The string and tree metrics all satisfy the triangle inequality but are not embeddable into any low-dimensional Euclidean space without distortion. For high-throughput nearest-neighbour search on these, locality-sensitive hashing or MinHash are the standard tools.

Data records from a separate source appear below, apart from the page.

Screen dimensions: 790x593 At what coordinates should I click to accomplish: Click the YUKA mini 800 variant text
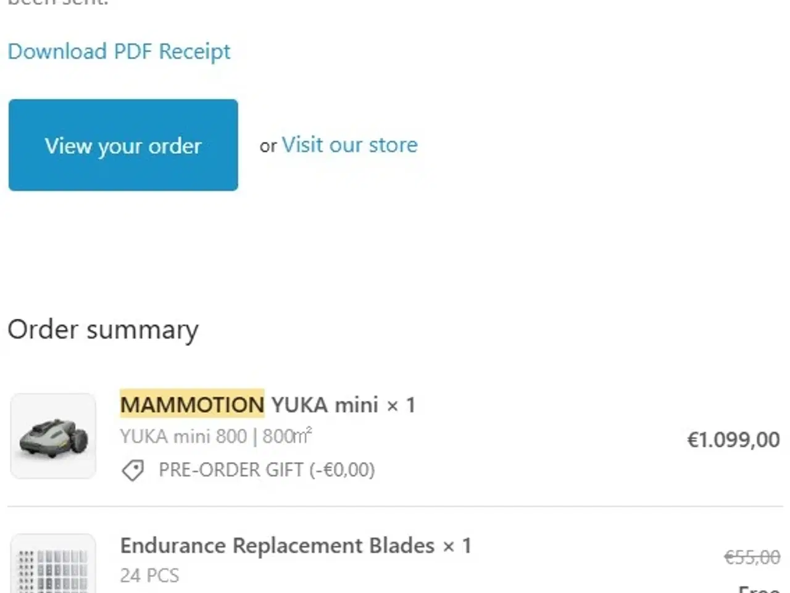pyautogui.click(x=183, y=437)
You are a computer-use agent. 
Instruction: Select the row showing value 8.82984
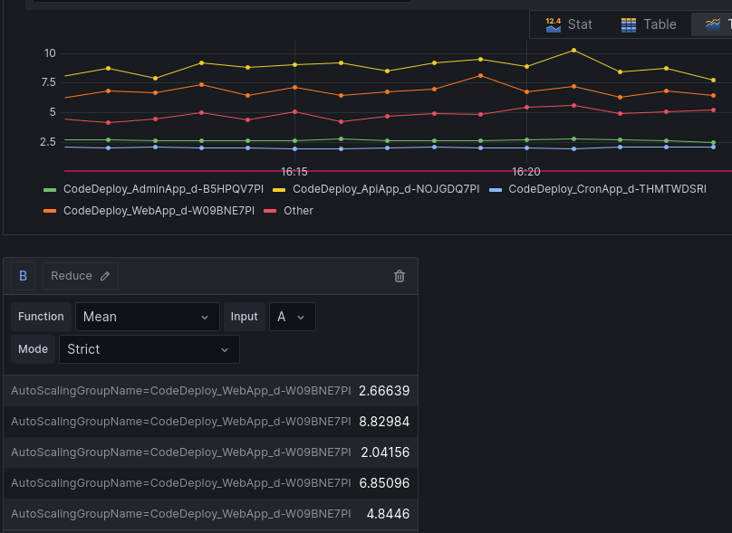coord(209,421)
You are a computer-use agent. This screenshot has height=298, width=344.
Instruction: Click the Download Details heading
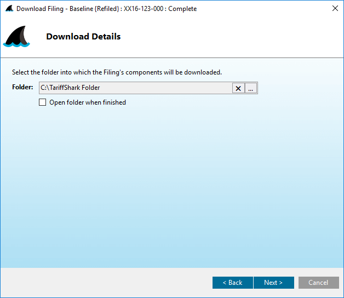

Distribution-on-Distribution

Name	Formula	Symmetric?	Triangle?	Use it for	Trap
KL divergence	$\sum_i p_i \log(p_i / q_i)$	no	no	MLE, variational inference, info-theoretic bounds	Infinite if $\mathrm{supp}(p) \not\subset \mathrm{supp}(q)$
Reverse KL	$\sum_i q_i \log(q_i / p_i)$	no	no	Variational lower bounds, mode-seeking objectives	Different mode behaviour than forward KL
Jensen-Shannon	$\tfrac{1}{2} \mathrm{KL}(p \\| m) + \tfrac{1}{2} \mathrm{KL}(q \\| m)$ , $m = \tfrac{1}{2}(p+q)$	yes	only $\sqrt{\cdot}$ is a metric	Symmetric KL surrogate, GAN-style losses	Bounded by $\log 2$ -- saturates for disjoint supports, gives no gradient
Total variation	$\tfrac{1}{2} \sum_i \lvert p_i - q_i \rvert$	yes	yes	Worst-case event-probability gap	Often very loose vs Wasserstein
Wasserstein- $p$	$\inf_{\pi \in \Pi(p, q)} \mathbb{E}_\pi[\\|X - Y\\|^p]^{1/p}$	yes	yes	Distribution alignment with disjoint supports, OT, GAN training	Quadratic-time exact solvers; use Sinkhorn for scale
Maximum Mean Discrepancy (MMD)	$\sup_{\\|f\\|_{\mathcal{H}} \leq 1} \mathbb{E}_p[f] - \mathbb{E}_q[f]$	yes	yes	Kernel-based two-sample tests, kernel-MMD GAN	Metric only if the kernel is characteristic (e.g. Gaussian); kernel and bandwidth choice matter a lot
Hellinger	$\tfrac{1}{\sqrt{2}} \\|\sqrt{p} - \sqrt{q}\\|_2$	yes	yes	Robust two-sample comparison, L2-on-sqrt-densities	Less common in ML papers
Renyi- $\alpha$	$\tfrac{1}{\alpha - 1} \log \sum_i p_i^\alpha q_i^{1 - \alpha}$	no in general	no	Privacy accounting (DP), info bounds	Requires shared support

KL is the dominant choice when you have parametric models and access to log-densities; Wasserstein dominates when distributions live on different parts of the space (real vs generated samples in early GAN training); MMD dominates when you only have samples and want a closed-form unbiased estimator with kernels.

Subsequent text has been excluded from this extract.